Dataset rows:
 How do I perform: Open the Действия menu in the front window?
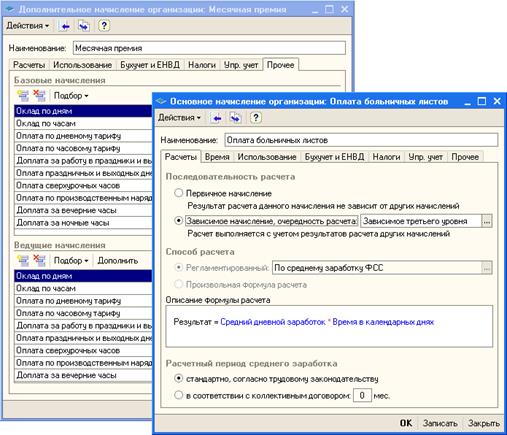pos(180,118)
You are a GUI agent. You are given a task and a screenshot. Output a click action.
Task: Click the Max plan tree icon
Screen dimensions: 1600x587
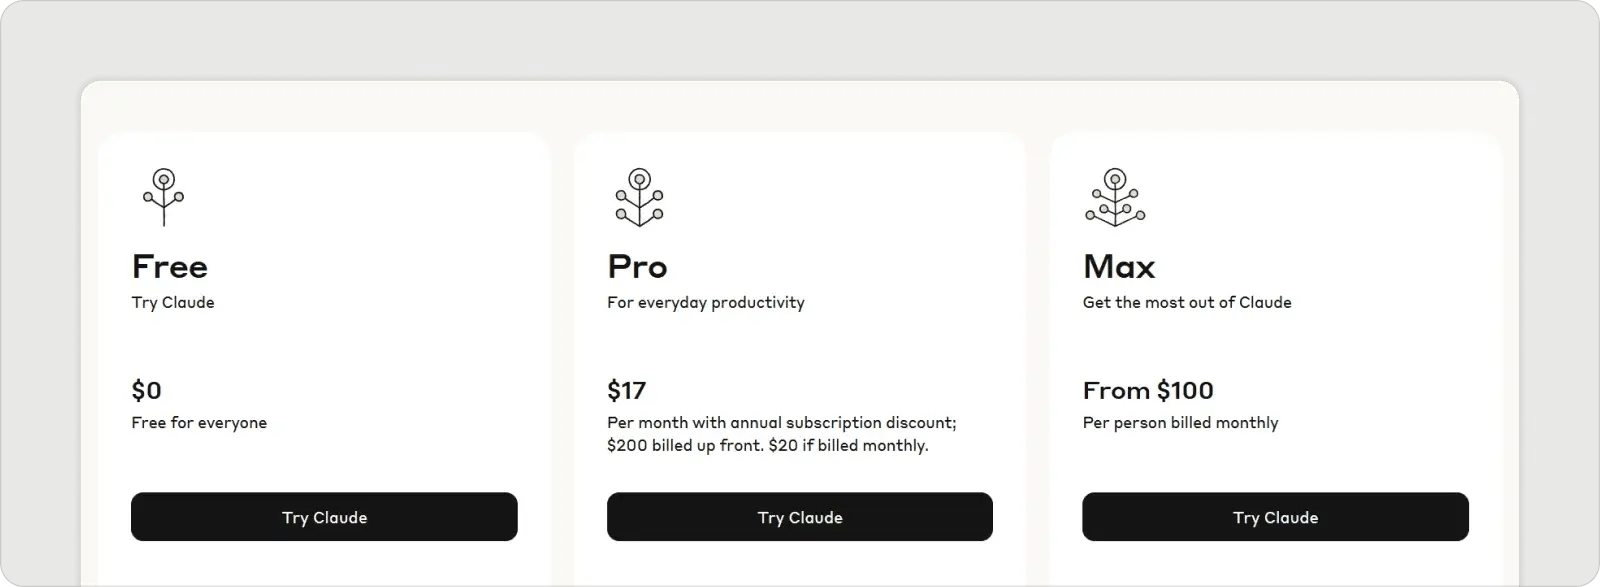[x=1115, y=197]
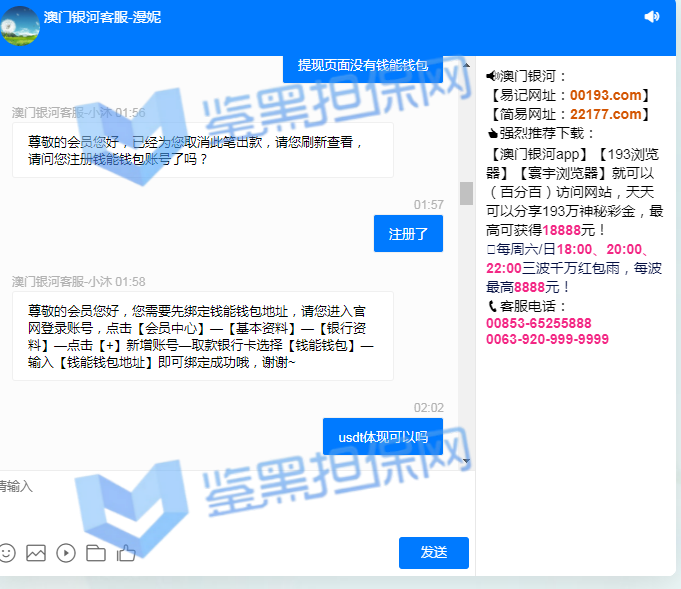This screenshot has height=589, width=681.
Task: Click the send video icon
Action: click(x=66, y=552)
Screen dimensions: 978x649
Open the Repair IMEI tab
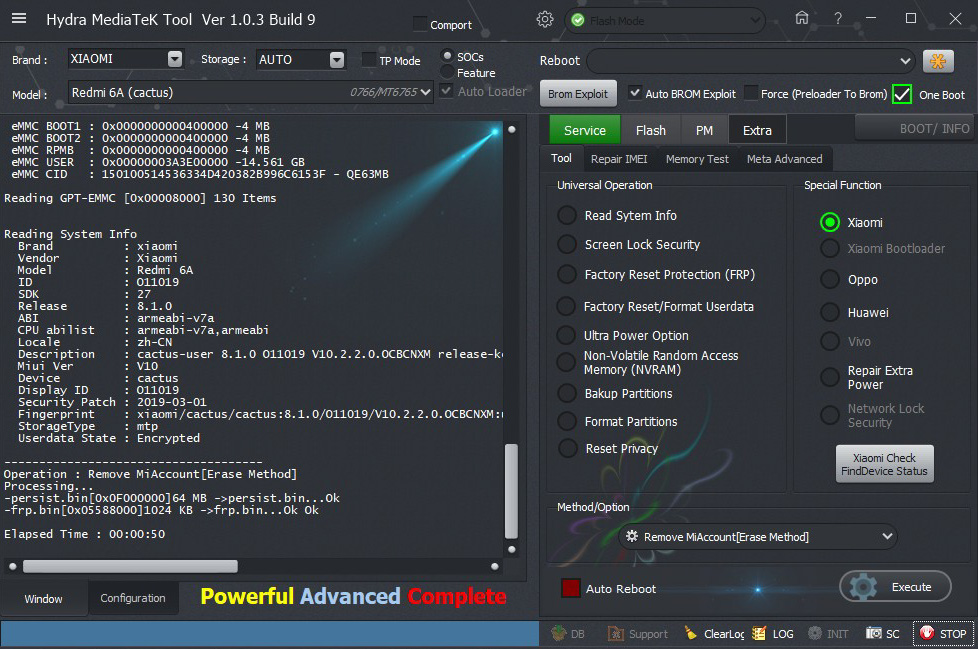click(619, 159)
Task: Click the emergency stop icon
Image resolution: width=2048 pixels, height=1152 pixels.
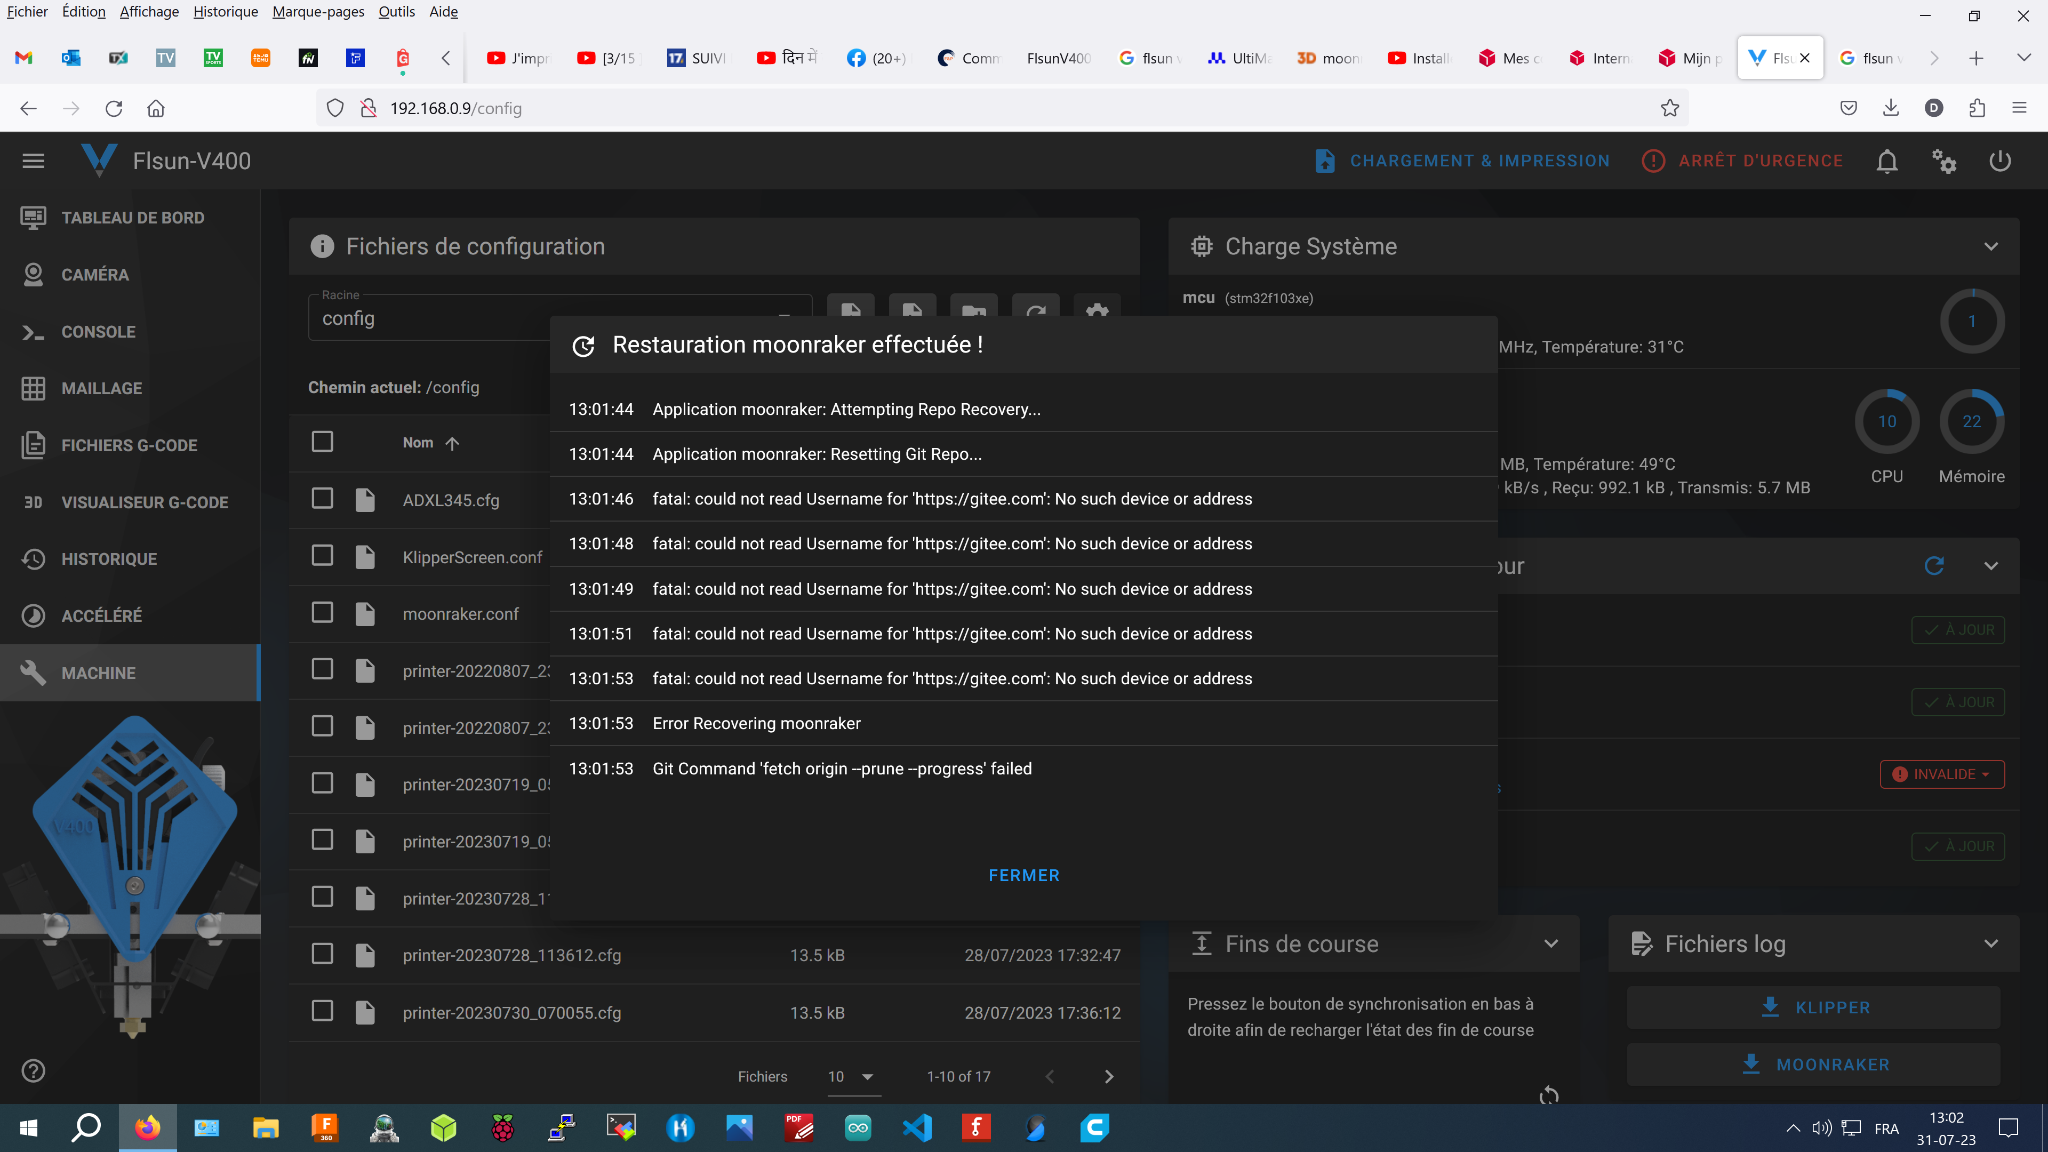Action: coord(1653,161)
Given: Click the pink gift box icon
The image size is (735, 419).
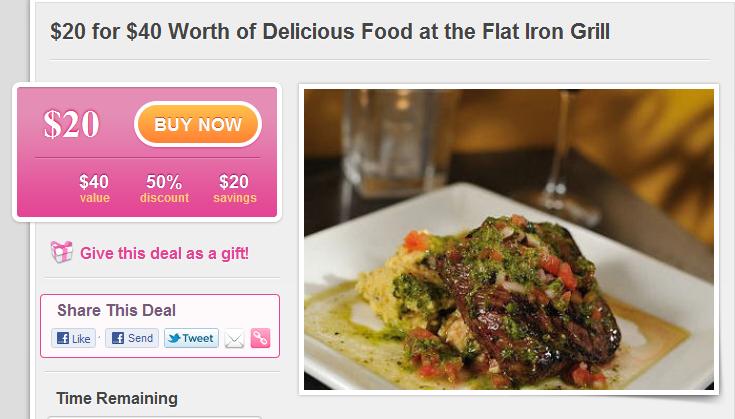Looking at the screenshot, I should (x=61, y=252).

REQUEST →
Please duplicate the listing above word for word, from its first line through the line containing "Action: coord(1653,161)", and leave the pictures out of your copy.

FINISHED EXERCISE →
 How do I perform: Open the Действия menu in the front window?
pos(180,118)
You are a GUI agent. You are given a task and a screenshot. Output a click action.
Task: Click the Max plan tree icon
Screen dimensions: 1600x587
[x=1115, y=197]
This screenshot has height=589, width=681.
Task: Click the send video icon
Action: click(x=66, y=552)
Screen dimensions: 978x649
Open the Repair IMEI tab
click(619, 159)
Task: Click the emergency stop icon
Image resolution: width=2048 pixels, height=1152 pixels.
Action: coord(1653,161)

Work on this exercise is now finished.